16:15 CEST	2.6.2	SQUEEZELIGHT: TOWARDS SCALABLE OPTICAL NEURAL NETWORKS WITH MULTI-OPERAND RING RESONATORS Speaker: Jiaqi Gu, University of Texas at Austin, US Authors: Jiaqi Gu¹, Chenghao Feng¹, Zheng Zhao¹, Zhoufeng Ying¹, Mingjie Liu², Ray T. Chen¹ and David Z. Pan¹ ¹University of Texas at Austin, US; ²University of Texas Austin, US Abstract Optical neural networks (ONNs) have demonstrated promising potentials for next-generation artificial intelligence acceleration with ultra-low latency, high bandwidth, and low energy consumption. However, due to high area cost and lack of efficient sparsity exploitation, previous ONN designs fail to provide scalable and efficient neuromorphic computing, which hinders the practical implementation of photonic neural accelerators. In this work, we propose a novel design methodology to enable a more scalable ONN architecture. We propose a nonlinear optical neuron based on multi-operand ring resonators to achieve neuromorphic computing with a compact footprint, low wavelength usage, learnable neuron balancing, and built-in nonlinearity. The structured sparsity is exploited to support more efficient ONN engines via a fine-grained structured pruning technique. A robustness-aware learning method is adopted to guarantee the variation-tolerance of our ONN. Simulation and experimental results show that the proposed ONN achieves one-order-of-magnitude improvement in compactness and efficiency over previous designs with high fidelity and robustness.
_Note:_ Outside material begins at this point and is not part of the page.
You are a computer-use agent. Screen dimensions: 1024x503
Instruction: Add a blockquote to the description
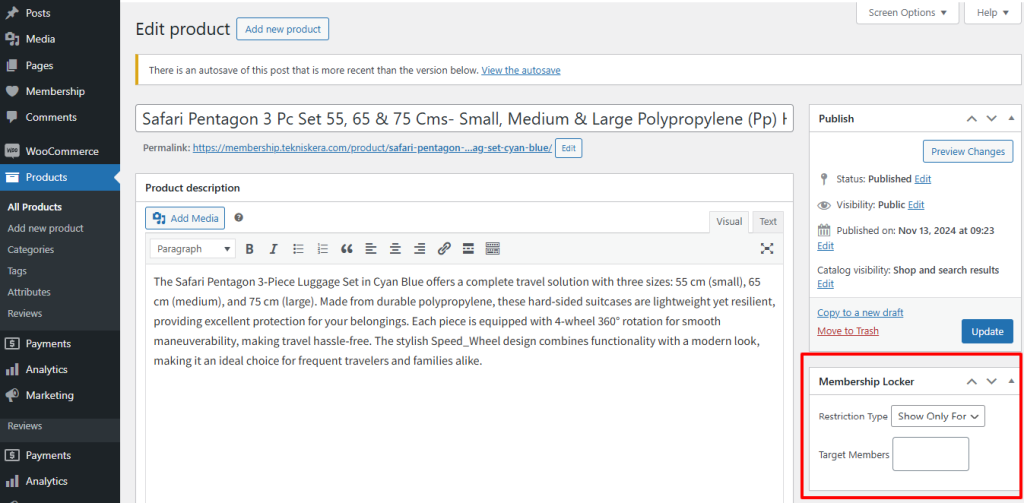[x=347, y=248]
16:30 CEST	IP2_2.1	RECEPTIVE-FIELD AND SWITCH-MATRICES BASED RERAM ACCELERATOR WITH LOW DIGITAL-ANALOG CONVERSION FOR CNNS Speaker: Xun Liu, North China University of Technology, CN Authors: Yingxun Fu¹, Xun Liu², Jiwu Shu³, Zhirong Shen⁴, Shiye Zhang¹, Jun Wu¹ and Li Ma¹ ¹North China University of Technology, CN; ²North China Univercity of Technology, CN; ³Tsinghua University, CN; ⁴Xiamen University, CN Abstract Process-in-Memory (PIM) based accelerator becomes one of the best solutions for the execution of convolution neural networks (CNN). Resistive random access memory (ReRAM) is a classic type of non-volatile random-access memory, which is very suitable for implementing PIM architectures. However, existing ReRAM-based accelerators mainly consider to improve the calculation efficiency, but ignore the fact that the digital-analog signal conversion process spends a lot of energy and executing time. In this paper, we propose a novel ReRAM-based accelerator named Receptive-Field and Switch-Matrices based CNN Accelerator (RFSM). In RFSM, we first propose a receptive-field based convolution strategy to analyze the data relationships, and then gives a dynamic and configurable crossbar combination method to reduce the digital-analog conversion operations. The evaluation result shows that, compared to existing works, RFSM gains up to 6.7x higher speedup and 7.1x lower energy consumption.
16:31 CEST	IP2_2.2	(Best Paper Award Candidate) AN ON-CHIP LAYER-WISE TRAINING METHOD FOR RRAM BASED COMPUTING-IN-MEMORY CHIPS Speaker: Yiwen Geng, Tsinghua University, CN Authors: Yiwen Geng, Bin Gao, Qingtian Zhang, Wenqiang Zhang, Peng Yao, Yue Xi, Yudeng Lin, Junren Chen, Jianshi Tang, Huaqiang Wu and He Qian, Institute of Microelectronics, Tsinghua University, CN Abstract RRAM based computing-in-memory (CIM) chips have shown great potentials to accelerate deep neural networks on edge devices by reducing data transfer between the memory and the computing unit. However, due to the non-ideal characteristics of RRAM, the accuracy of the neural network on the RRAM chip is usually lower than the software. Here we propose an on-chip layer-wise training (LWT) method to alleviate the adverse effect of RRAM imperfections and improve the accuracy of the chip. Using a locally validated dataset, LWT can reduce the communication between the edge and the cloud, which benefits for the personalized data privacy. The simulation results on the CIFAR-10 dataset show that the LWT method can improve the accuracy of VGG-16 and ResNet-18 more than 5% and 10%, respectively, with only 30% operations and 35% buffer compared with the back-propagation method. Moreover, the pipe-LWT method is presented to improve the throughput by three times further.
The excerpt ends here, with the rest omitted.